REQUIRED ACTION = Write out the entries below exactly. End with the line that contains "Image resolution: width=360, height=780.".

*** Opening of RECORDS SUPPLIED ***

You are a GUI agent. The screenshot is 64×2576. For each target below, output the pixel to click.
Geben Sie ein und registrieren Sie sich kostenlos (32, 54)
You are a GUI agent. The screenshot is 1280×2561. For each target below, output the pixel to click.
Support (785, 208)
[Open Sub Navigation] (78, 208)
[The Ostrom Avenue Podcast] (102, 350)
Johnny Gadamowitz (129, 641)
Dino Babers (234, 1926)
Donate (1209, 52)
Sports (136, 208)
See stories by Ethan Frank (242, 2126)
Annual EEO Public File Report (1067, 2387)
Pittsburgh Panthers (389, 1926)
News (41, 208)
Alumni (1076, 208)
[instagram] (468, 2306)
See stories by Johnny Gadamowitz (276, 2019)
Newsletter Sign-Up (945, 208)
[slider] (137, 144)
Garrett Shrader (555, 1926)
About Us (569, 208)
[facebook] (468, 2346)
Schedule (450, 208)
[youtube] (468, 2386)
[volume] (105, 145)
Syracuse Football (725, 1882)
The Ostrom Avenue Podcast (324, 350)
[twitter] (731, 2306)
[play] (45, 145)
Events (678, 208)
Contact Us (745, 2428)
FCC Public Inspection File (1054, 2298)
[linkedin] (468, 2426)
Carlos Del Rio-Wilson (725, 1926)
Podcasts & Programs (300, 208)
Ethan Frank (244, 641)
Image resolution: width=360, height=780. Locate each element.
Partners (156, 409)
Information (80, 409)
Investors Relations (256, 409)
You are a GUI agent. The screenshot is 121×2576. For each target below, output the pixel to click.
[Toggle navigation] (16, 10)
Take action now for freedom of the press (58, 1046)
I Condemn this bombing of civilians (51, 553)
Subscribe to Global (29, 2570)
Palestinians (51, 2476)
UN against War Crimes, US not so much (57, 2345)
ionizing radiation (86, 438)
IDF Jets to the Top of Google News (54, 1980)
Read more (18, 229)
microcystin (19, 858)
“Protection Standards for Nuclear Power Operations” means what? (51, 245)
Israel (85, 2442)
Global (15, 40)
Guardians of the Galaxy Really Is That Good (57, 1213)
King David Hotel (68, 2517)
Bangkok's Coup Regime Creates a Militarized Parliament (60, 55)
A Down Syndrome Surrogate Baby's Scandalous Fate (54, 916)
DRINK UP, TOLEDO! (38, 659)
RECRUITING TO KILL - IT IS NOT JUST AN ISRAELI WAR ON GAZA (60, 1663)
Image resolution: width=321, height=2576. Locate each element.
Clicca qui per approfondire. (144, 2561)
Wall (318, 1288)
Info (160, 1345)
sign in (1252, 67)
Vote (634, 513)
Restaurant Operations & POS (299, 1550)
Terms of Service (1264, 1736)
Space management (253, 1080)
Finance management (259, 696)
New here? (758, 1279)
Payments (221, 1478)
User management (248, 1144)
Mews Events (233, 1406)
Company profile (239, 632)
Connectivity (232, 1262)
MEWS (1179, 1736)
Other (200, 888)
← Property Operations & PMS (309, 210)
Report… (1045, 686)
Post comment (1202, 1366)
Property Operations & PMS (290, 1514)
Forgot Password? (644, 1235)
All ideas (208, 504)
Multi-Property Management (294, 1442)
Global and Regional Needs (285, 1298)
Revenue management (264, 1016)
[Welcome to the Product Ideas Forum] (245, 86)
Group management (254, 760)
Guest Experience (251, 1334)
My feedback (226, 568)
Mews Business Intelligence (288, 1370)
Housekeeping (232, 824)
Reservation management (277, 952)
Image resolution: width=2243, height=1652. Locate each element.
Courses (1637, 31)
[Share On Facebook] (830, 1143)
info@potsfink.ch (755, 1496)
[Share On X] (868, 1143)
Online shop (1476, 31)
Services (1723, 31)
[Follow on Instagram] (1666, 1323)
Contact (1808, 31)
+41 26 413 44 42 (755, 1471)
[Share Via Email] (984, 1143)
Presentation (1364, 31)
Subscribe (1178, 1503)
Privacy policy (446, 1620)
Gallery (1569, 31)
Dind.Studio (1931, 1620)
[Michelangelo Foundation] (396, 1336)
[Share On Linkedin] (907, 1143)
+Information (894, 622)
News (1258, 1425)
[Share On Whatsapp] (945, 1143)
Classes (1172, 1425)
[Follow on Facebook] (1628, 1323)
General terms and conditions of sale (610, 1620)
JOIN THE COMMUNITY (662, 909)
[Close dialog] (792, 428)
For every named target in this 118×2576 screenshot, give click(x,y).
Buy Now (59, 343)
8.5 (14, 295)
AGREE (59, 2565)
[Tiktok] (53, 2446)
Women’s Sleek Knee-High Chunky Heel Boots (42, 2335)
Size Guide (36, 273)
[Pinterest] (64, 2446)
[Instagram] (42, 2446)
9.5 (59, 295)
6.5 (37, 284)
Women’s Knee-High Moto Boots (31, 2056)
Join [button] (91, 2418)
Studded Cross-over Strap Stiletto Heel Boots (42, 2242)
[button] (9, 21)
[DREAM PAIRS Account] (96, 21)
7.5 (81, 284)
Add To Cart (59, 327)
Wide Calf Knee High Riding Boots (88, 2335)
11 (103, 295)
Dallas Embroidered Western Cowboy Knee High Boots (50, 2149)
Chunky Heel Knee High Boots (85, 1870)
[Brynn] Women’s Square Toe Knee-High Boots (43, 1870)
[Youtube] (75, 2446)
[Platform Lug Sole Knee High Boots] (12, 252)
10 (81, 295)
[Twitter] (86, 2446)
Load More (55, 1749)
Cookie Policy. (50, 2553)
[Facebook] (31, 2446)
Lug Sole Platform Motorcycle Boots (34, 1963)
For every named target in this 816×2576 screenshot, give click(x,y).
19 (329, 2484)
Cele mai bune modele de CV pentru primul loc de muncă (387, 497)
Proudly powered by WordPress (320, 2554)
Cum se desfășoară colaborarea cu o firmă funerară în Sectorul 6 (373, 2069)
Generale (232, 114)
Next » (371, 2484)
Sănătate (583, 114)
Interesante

*** Close of RECORDS SUPPLIED ***

ANSWER FOR THE TASK =
You are a GUI agent. The screenshot is 64×2576. For each target below, output the pixel to click.
Geben Sie ein und registrieren Sie sich kostenlos (32, 54)
You are a GUI agent. The screenshot is 1280×2561. For each target below, output the pixel to click.
Support (785, 208)
[Open Sub Navigation] (78, 208)
[The Ostrom Avenue Podcast] (102, 350)
Johnny Gadamowitz (129, 641)
Dino Babers (234, 1926)
Donate (1209, 52)
Sports (136, 208)
See stories by Ethan Frank (242, 2126)
Annual EEO Public File Report (1067, 2387)
Pittsburgh Panthers (389, 1926)
News (41, 208)
Alumni (1076, 208)
[instagram] (468, 2306)
See stories by Johnny Gadamowitz (276, 2019)
Newsletter Sign-Up (945, 208)
[slider] (137, 144)
Garrett Shrader (555, 1926)
About Us (569, 208)
[facebook] (468, 2346)
Schedule (450, 208)
[youtube] (468, 2386)
[volume] (105, 145)
Syracuse Football (725, 1882)
The Ostrom Avenue Podcast (324, 350)
[twitter] (731, 2306)
[play] (45, 145)
Events (678, 208)
Contact Us (745, 2428)
FCC Public Inspection File (1054, 2298)
[linkedin] (468, 2426)
Carlos Del Rio-Wilson (725, 1926)
Podcasts & Programs (300, 208)
Ethan Frank (244, 641)
Image resolution: width=360, height=780. Locate each element.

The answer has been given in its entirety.